What this task involves: Write the next part of the account of MLJ's comic book heroes and titles in 1941, starting after its last sentence.

Extract provided:

◆ ◆ ◆ ◆

The same month that Mr. Justice debuted, another minor hero, Fireball, began a nine-issue run in PEP.  Inferno, the Flame Breather, started out as an adversary of Steel Sterling in ZIP # 10, but he reformed, put on a bright red costume, and began a brief career as a costumed hero in the pages of BLUE RIBBON # 13.  His exploits, however, would last a scant seven issues.

In April 1941, MLJ launched its sixth title.  JACKPOT COMICS truly lived up to its name, with the lead features from BLUE RIBBON, TOP-NOTCH, and ZIP all headlining in this new book.  The company turned to PEP COMICS for the one additional feature needed to fill out the book.  It passed over The Comet, who would seem to have been a logical choice, in favor of Sgt. Boyle.  [This suggests to me that the editors already had something in mind with regard to the character of The Comet.]  Although Steel Sterling, The Black Hood, Mr. Justice, and Sgt. Boyle were all featured on the covers of the first two issues, it was clear who the two main features were.  JACKPOT #s 3, 4, 6, and 9 featured only The Hood and Steel Sterling on the cover.  These two heroes were joined by Sgt. Boyle on JACKPOT #s 5 and 8.  Mr. Justice, alas, received no justice.

◆ ◆ ◆ ◆

Supplied data:
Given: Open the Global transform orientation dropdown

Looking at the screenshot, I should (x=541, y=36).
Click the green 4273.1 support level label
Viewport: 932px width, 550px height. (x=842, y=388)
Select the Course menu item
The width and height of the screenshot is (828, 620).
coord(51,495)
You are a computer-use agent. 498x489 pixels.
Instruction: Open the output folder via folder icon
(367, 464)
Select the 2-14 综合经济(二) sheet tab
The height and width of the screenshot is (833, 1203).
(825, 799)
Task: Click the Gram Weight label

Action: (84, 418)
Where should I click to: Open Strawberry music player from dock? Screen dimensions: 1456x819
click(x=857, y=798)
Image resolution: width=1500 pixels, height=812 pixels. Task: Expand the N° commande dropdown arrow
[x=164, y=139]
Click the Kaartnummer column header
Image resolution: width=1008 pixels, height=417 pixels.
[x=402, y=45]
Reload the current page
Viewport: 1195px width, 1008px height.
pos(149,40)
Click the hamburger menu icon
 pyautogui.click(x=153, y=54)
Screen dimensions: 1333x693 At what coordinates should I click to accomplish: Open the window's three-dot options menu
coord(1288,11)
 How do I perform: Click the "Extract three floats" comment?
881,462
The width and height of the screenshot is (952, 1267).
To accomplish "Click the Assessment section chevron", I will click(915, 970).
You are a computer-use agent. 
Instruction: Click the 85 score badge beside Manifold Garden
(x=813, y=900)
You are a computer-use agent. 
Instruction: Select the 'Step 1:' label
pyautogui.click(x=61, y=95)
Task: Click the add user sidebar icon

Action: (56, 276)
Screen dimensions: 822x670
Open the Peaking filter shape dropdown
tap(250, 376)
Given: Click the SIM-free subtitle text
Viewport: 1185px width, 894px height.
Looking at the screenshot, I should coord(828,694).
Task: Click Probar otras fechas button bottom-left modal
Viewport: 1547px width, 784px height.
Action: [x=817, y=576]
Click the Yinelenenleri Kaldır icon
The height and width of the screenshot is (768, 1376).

◆ ◆ ◆ ◆

Result for this exercise:
In July 1941, MLJ made one of comics’ most daring moves to date.  One can speculate that, because The Comet had dealt so mercilessly with the various crooks he had encountered in his relatively short career, the creative staff at MLJ felt that he was not presenting the wholesome look they were going for.  Whatever the reason, MLJ wrote its name onto the pages of comic book history when the decision was made to kill off the character of John Dickering.  In the wake of The Comet’s demise, however, a new hero arose.  Bob Dickering, John’s brother, determines to avenge his sibling’s death by assuming the guise of The Hangman.  Clearly, this dark avenger did not fit anyone’s image of a typical comic book superhero.  The character actually had no superpowers at all, just a relentless determination to bring wrongdoers to justice.  It was about this time that “film noir” started becoming a popular genre in the movies; with the introduction of The Hangman, we had “comic noir!”

The artwork on Hangman’s origin story was pretty weak, but soon Harry Lucey took over the series, and the stories looked a lot better.  Happily, Bob Fujitani eventually replaced Lucey on the series, and he imbued The Hangman with an artistic style completely different than that of any other costumed avenger on the market.  Fujitani’s Hangman stories were wicked good!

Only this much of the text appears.